FIG. 1 is a waveform diagram showing a transmission signal in an embodiment of the present invention, FIG. 2 is a waveform diagram illustrating transmission abort processing after collision detection in the same embodiment, and FIG. 3 is a waveform diagram showing a transmission signal mounted on a vehicle. FIG. 4 is a block diagram showing the configuration of the multiplex communication system. FIG. 4 is a circuit diagram showing the configuration of the data line IO of the system shown in FIG. 1. FIG. 5 is a waveform diagram showing the output signals in the system. FIG. 7 is a conceptual diagram showing an aspect of transmission data in the system, and is a waveform diagram for explaining transmission interruption processing when a conventional priority setting method is used.
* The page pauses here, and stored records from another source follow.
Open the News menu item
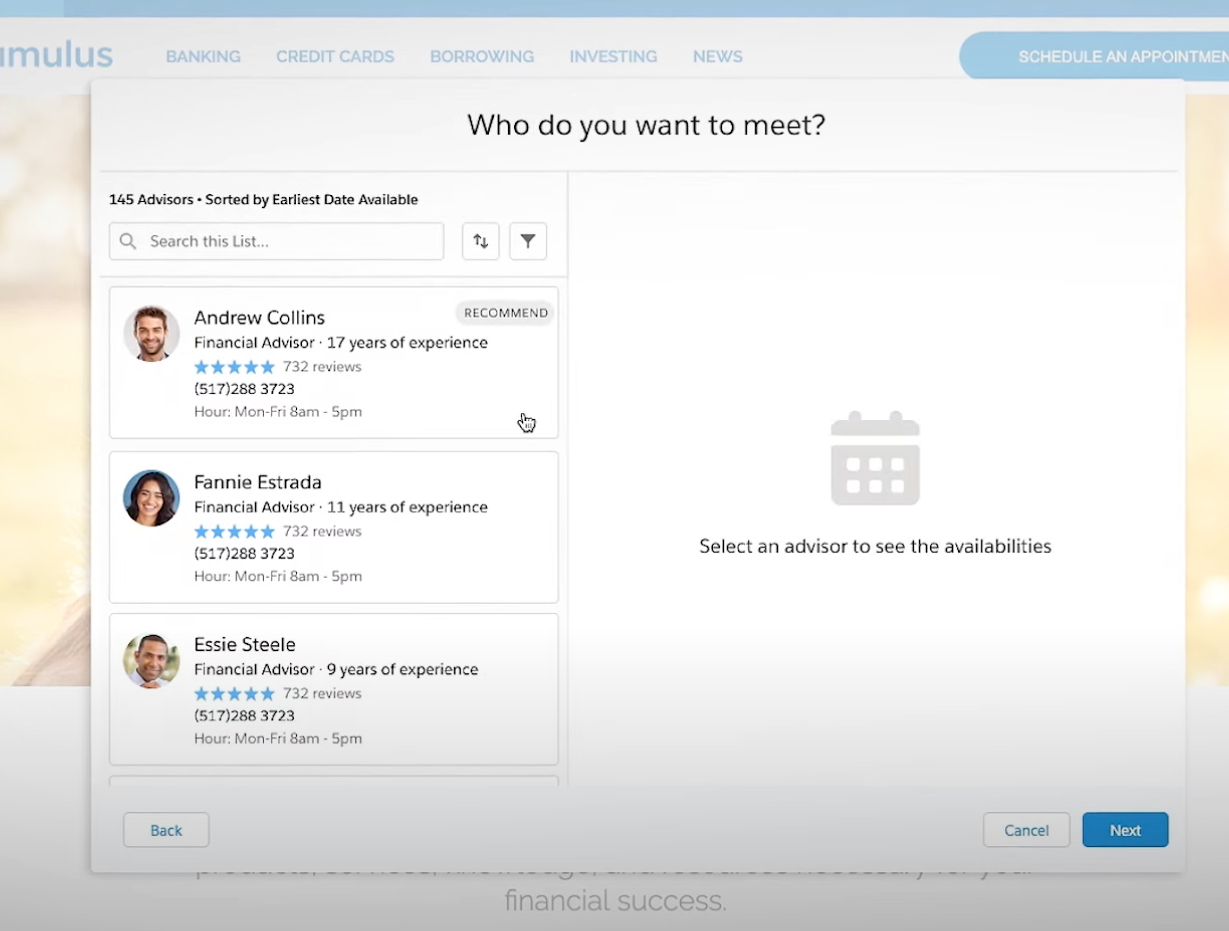This screenshot has height=931, width=1229. tap(717, 57)
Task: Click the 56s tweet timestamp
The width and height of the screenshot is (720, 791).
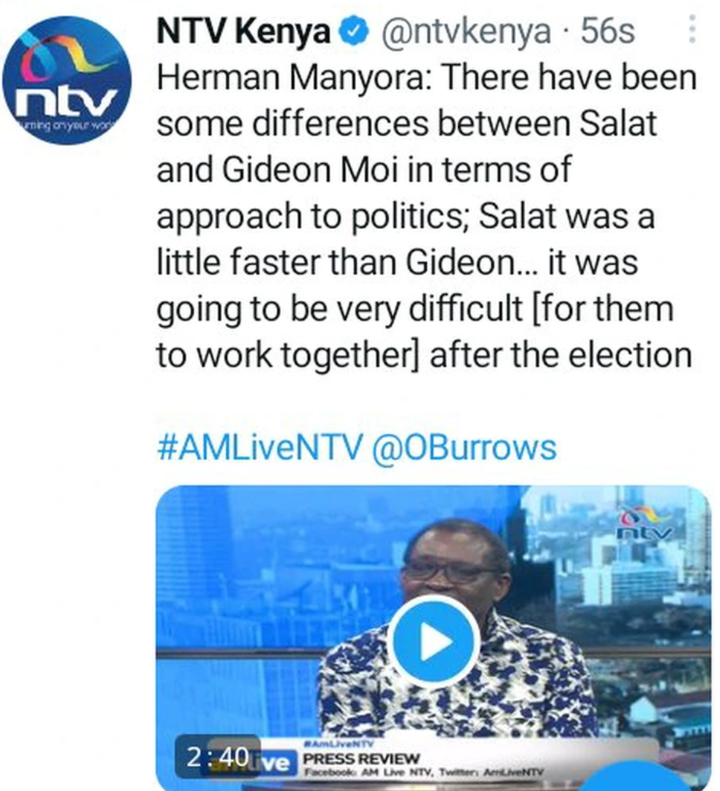Action: (x=607, y=31)
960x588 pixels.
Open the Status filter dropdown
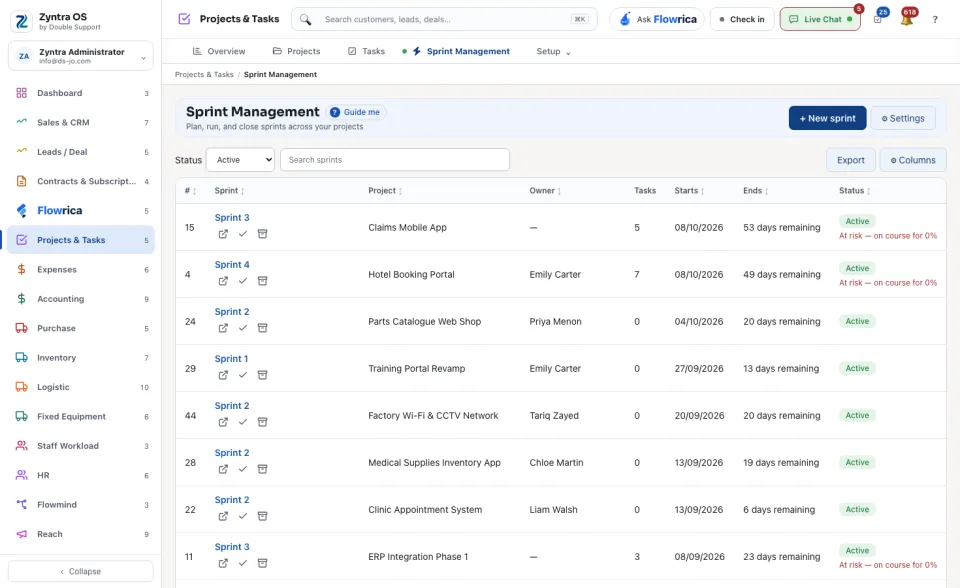[x=241, y=160]
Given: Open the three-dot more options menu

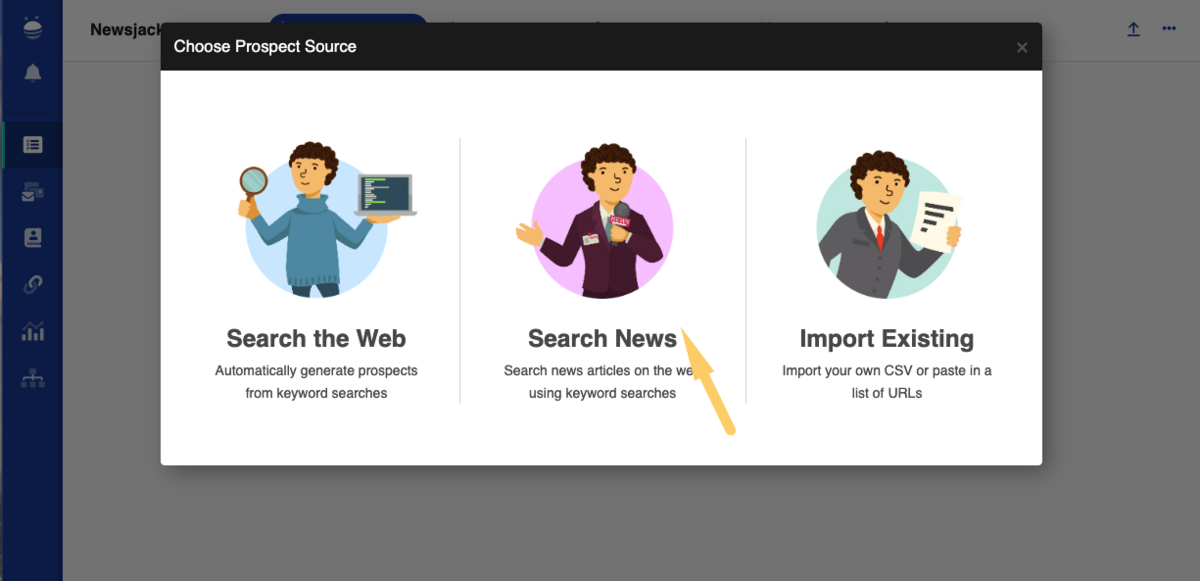Looking at the screenshot, I should click(x=1169, y=29).
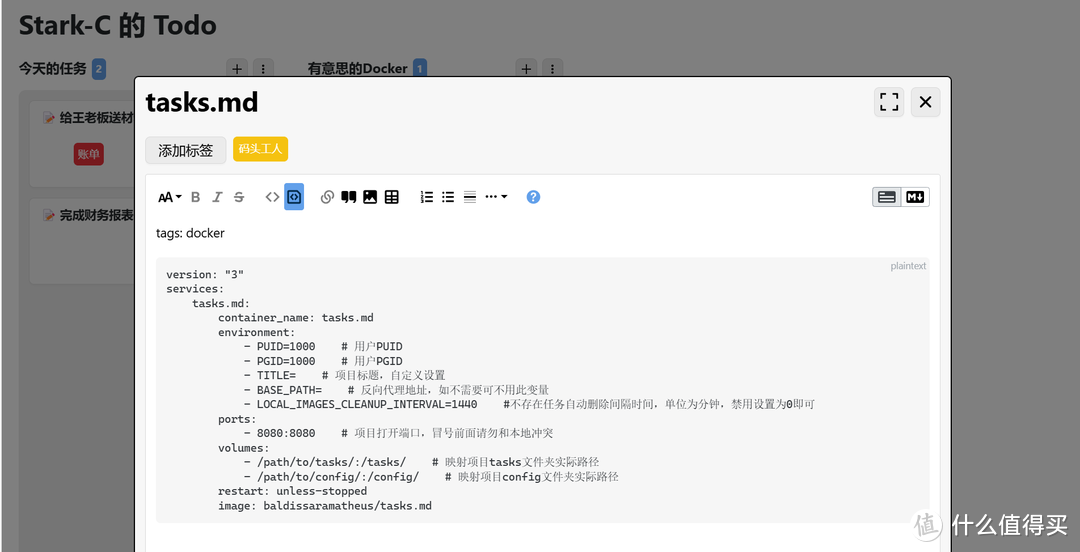
Task: Insert an image into the note
Action: pyautogui.click(x=370, y=197)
I~6...Unit (node), la~6a・
...Input/output terminal, 1b to 6b...Communication control section, 10...Data line, STR...
・Start signal.

Claims (1)

[Claims] In a multiplex communication system in which the input and output ends of a plurality of nodes having transmitting and receiving functions are each connected by a single communication line, and each of the nodes is configured to perform time division multiplex transmission, each of the nodes has a predetermined Data is transmitted every cycle, and when data is not being transmitted, the data on the communication line is monitored and nodes to which transmission has not been performed are detected every predetermined cycle, and the data is transmitted one or more times in succession. A method for determining an operating state in a multiplex communication system, characterized in that if there is a node for which transmission is not detected, it is determined that the transmission function of the node is stopped.